In the high power conditions (high requested torque) + high RPM, the fuel consumption is significantly higher (even till 40 .. 50 l/h), but even then the needs of HPFP increase the total flowrate only for 20 .. 25%.

 

How the LPFP EKP live data look. Conditions: idle, warmed-up engine:

0:00 till 0:30 you see:
1. theoretically calculated dynamics of dS/dt of the pump (these are not data of the RPM of the pump, so they don’t correspond the required RPM);
2. theoretically calculated RPM of the pump;
3. theoretically calculated necessary (required) flowrate of the pump;
4. value of the PWM register.

0:30 till 0:57 we can see:
1. temperature of the management power stage;
2. voltage supplied to the pump;
3. power supply voltage of the bus No.30 (power connection);
4. current via a pump;
5. power supply voltage of the bus No.15 (management connection).

In this video, you can see the parameter values and jittering of a correctly working LPFP pump.
As you see, the pump is managed with a voltage (in this case management voltage: 7,5V), the current via the pump fluctuates in the range of 8.5 .. 9.1A or +/-3.3%.

Displayed data steps value of the calculated parameters and jittering (steps):
1. required flowrate: 1.0; +/-1
2. calculated RPM: 15; +/-1
3. PWM register: 1; 50*
PWM depends (is inversely proportional) to the supply voltage in bus No.30.

Looking at live data, the following nuances have to be taken into account:

  • as the HPFP flowrate consumption is a very small part of all flowrate of LPFP, the performance (consumed current) of LPFP and its stability can be evaluated also for running engine, in idle: it has to be stable (jittering can be evaluated in the video above):
  • reasons for increased jittering can be:
    • LPFP system has some mechanical defects (“shivering” of some valve, damage of the pipe connection),
    • complete crash of HPFP of strong leaking of injectors.
  •  To exclude the previously mentioned cause of jittering – problems of HPFP, leaking injectors:
    • turn off the engine, status: Ignition ON;
    • turn on (using test block of ISTA/INPA) LPFP;
    • evaluate LPFP pressure using a manometer (or, if it is not possible, – current, consumed by LPFP and pressure sensor data) values and their stability/jittering.

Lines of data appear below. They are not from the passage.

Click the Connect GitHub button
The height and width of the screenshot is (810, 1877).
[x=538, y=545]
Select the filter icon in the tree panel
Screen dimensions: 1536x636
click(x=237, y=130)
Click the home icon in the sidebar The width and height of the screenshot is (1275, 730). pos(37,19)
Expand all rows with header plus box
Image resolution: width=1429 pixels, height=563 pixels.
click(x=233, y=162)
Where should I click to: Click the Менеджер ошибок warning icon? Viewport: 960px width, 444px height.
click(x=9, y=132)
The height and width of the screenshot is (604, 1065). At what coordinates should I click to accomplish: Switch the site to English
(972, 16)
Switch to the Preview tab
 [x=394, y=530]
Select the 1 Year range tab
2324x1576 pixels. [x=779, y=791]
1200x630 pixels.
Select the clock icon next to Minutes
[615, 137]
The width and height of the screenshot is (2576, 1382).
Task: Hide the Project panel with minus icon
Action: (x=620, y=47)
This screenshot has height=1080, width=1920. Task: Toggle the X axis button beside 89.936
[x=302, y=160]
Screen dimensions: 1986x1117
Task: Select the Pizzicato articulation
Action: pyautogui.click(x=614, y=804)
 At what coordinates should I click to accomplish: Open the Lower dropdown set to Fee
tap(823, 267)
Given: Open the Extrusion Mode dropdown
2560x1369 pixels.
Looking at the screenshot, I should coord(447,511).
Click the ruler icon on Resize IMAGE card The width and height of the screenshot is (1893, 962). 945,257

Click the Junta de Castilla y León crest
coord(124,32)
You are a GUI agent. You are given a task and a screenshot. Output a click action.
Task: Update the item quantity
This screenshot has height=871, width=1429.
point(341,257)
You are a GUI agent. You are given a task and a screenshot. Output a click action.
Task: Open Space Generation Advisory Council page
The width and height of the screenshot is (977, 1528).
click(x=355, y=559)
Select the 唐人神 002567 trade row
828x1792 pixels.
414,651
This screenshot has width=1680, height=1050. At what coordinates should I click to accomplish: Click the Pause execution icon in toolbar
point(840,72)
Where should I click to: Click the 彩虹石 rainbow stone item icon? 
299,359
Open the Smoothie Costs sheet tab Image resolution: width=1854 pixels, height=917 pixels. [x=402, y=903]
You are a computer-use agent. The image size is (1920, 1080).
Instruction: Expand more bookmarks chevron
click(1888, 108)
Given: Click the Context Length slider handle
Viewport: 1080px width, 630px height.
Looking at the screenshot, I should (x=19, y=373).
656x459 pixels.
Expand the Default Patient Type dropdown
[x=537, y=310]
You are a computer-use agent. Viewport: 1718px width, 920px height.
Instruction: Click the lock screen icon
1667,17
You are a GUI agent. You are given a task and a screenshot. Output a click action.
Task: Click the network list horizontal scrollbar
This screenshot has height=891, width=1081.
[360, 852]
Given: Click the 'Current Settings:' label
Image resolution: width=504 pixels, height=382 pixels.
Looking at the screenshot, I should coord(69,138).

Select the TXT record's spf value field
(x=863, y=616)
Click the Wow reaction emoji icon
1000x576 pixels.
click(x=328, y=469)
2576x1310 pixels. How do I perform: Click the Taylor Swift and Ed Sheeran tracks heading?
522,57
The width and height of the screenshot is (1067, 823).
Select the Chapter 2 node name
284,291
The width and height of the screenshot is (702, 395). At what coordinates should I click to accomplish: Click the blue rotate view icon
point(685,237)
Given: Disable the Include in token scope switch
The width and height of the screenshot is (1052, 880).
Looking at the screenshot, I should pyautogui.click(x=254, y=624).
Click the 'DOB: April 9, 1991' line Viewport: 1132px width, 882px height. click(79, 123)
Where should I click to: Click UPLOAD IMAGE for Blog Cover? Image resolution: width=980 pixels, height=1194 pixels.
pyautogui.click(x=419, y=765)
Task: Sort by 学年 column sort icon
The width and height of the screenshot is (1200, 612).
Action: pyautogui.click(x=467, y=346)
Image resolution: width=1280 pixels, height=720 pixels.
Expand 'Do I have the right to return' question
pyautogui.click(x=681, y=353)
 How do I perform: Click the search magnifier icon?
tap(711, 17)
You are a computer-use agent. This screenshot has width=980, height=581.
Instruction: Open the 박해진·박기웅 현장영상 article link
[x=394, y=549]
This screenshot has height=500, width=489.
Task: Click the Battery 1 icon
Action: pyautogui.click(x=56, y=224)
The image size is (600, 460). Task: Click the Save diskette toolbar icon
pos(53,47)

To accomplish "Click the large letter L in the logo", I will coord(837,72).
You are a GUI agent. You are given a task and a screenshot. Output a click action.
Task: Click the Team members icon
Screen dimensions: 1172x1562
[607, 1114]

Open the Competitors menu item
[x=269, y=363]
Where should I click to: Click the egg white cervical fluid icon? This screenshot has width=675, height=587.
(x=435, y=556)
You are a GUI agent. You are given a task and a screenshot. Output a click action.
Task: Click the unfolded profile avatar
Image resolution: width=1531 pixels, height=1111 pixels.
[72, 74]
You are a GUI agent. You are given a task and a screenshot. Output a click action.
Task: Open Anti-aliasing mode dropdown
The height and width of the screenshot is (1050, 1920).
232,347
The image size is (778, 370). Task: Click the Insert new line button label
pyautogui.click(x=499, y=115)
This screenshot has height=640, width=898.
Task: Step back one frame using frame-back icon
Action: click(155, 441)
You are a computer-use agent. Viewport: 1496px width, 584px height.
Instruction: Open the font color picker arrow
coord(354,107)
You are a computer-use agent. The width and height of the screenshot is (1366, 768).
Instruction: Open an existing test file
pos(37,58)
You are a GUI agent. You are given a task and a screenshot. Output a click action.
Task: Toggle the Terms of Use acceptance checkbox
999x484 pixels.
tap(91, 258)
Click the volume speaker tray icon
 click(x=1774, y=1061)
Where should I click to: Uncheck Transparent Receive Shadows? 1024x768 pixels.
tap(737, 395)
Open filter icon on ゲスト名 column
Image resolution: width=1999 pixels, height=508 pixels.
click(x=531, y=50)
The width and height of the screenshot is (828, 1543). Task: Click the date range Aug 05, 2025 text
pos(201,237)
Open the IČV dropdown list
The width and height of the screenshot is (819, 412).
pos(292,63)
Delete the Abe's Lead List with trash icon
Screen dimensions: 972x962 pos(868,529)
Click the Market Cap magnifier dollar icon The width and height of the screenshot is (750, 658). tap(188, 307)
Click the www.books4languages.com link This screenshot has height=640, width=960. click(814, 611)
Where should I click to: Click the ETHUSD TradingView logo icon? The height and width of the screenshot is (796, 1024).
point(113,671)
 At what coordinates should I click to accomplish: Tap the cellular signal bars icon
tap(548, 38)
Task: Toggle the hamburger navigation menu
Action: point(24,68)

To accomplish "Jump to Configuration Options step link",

In this situation, the fuel consumption of HPFP is 0 l/h and it does not affect the measurements;
  • to exclude the possible impact of the defect of the LPFP pressure sensor (jittering of its values), you can use the test module of LPFP itself. With the assistance of the test module: set up the exact PWM in the output of the EKP (for example, 60%) and then observe the stability/jittering of the current, consumed by the pump. It is recommended to perform this test with a turned-off engine, so the changes in the onboard voltage do not affect the voltage, supplied to the pump (in case of fixed PWM, it will affect the power, supplied to the pump, and consumed current – it can cause incorrect conclusions).